Tom Delay, chief executive of the Carbon Trust, added that "There has been a significant groundswell of interest from consumers in the carbon impact of the products they buy. And the collective challenge for businesses is to get meaningful information to them at the right time and place so they can begin to make informed low carbon choices."

Complex process

Tesco announced in March 2007 that they intended to provide the carbon footprint of all their 70,000 products. Calculating the carbon footprint is complex and costly, however, and the current 20 labelled products are part of a pilot project. Tesco has said that more labels will appear in its supermarkets over the course of the year. The groundwork has been done for labelling tomatoes, for example, but tomatoes are currently not in season. The first 20 products that Tesco has labelled are not air freighted ones. The methodology in this area is particularly challenging.

Peter Melchett, Policy Director at the Soil Association -- the leading organic certifier in the UK -- welcomed the move by Tesco. He said, however, that since soil carbon had not been considered in the carbon footprinting exercise, the label did not rate organic products as positively as they deserved. "Overall, organic farming has a reduced carbon footprint as it stores carbon in the soil, as well as using less fossil fuel energy," he noted.

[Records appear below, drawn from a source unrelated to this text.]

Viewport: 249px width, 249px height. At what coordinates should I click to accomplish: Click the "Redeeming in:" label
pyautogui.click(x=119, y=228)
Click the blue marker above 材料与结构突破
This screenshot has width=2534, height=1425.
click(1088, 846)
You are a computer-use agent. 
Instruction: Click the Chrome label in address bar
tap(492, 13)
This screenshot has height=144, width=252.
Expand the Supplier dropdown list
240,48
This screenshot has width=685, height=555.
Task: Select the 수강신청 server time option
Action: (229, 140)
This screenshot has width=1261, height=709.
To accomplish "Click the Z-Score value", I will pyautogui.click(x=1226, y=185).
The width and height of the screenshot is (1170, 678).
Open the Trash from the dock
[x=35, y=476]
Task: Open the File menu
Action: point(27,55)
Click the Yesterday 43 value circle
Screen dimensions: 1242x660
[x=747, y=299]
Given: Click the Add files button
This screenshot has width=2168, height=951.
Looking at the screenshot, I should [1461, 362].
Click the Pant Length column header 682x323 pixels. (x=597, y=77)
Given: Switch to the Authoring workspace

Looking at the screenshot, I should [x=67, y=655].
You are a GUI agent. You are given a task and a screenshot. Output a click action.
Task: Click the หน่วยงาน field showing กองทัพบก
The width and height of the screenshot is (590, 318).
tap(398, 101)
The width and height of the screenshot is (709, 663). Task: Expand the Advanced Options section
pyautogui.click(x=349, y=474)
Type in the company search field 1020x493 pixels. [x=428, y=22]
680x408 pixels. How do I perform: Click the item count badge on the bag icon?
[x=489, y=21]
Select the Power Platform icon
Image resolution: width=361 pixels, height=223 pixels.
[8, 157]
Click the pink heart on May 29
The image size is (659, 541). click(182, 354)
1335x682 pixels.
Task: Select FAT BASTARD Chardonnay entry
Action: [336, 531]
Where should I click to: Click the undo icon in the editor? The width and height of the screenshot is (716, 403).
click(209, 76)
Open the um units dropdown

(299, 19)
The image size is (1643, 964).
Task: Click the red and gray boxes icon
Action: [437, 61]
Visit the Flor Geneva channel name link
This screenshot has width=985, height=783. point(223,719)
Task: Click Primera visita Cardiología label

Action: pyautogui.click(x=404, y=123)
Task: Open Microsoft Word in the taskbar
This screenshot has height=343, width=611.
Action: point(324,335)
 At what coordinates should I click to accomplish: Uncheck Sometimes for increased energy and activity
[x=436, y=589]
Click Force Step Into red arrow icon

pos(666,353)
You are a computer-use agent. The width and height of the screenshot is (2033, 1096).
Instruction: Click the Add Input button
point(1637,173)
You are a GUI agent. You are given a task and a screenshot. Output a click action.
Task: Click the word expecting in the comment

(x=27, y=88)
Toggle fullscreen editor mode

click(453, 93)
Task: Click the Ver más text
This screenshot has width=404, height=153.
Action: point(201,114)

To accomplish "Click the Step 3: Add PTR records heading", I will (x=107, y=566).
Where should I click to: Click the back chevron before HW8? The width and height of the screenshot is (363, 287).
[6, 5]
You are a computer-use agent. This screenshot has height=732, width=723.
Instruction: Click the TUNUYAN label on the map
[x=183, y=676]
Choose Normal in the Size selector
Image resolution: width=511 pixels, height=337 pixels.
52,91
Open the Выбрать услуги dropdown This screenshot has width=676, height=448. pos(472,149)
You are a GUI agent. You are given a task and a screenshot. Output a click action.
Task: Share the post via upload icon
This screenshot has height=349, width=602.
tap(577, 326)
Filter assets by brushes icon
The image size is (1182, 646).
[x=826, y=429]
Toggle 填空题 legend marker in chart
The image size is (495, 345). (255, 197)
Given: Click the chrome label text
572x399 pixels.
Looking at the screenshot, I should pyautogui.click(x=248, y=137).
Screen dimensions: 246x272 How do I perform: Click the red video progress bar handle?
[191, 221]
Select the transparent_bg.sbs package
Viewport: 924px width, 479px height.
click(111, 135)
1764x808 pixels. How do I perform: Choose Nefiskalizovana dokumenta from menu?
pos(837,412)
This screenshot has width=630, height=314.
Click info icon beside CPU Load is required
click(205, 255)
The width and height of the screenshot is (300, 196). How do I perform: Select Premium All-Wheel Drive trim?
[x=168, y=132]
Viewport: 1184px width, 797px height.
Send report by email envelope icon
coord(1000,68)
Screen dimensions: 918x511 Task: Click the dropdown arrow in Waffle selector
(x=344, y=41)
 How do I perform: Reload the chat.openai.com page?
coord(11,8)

Some other commentators expressed scepticism with regard to the new labelling scheme. Lucy Yates of the National Consumers Council said 'carbon grams' did not ring a bell with most consumers -- at least not yet. Overall, the carbon-related information was complicated and added to an ever-expanding jungle of consumer information, she said. Paul Monaghan, head of ethics at the Co-operative group, a competitor of Tesco's, felt the burden of emissions reduction should not be placed on the customer. He said companies were better placed to take action to minimise the carbon footprint over the supply chain of the products they sell.

Beyond food miles

Retailers initially responded to consumer demands for information helping them to reduce their personal carbon footprints by labelling certain products as being air freighted, since airplane emissions are particularly high. Most bulk products are shipped by sea; fresh produce, however, needs to reach the consumer quickly and airfreight is the only option. This first experiment ended up hurting some of the poorest and most vulnerable countries in the world. These developing countries had managed to capture high-value niche markets in developed countries by air-freighting fresh produce during the northern winter. The stickers singled out just one part of the carbon footprint, namely transport, ignoring other parts of the process. Overall, the exporters operating in warmer climates often produced products with lower carbon emissions as compared to their counterparts in developed countries, which produce out-of-season vegetables in a highly mechanised fashion in greenhouses using large amounts of carbon-intensive fertilizer input.

The new carbon footprinting attempts to account for the full life cycle carbon, measuring the carbon emissions from the field to the plate by accounting for agricultural methods, processing, energy, soil, distribution and everything in between. As this calculation is based not only on miles travelled but rather on carbon emitted during the entire production process, it is less likely to discriminate against developing country exports they way food miles schemes have done.

ICTSD reporting; "Tesco and Carbon Trust join forces to drive forward carbon labelling," CARBON TRUST, 29 April 2008; "Tesco trials climate-change labels on groceries," REUTERS, 29 April 2008.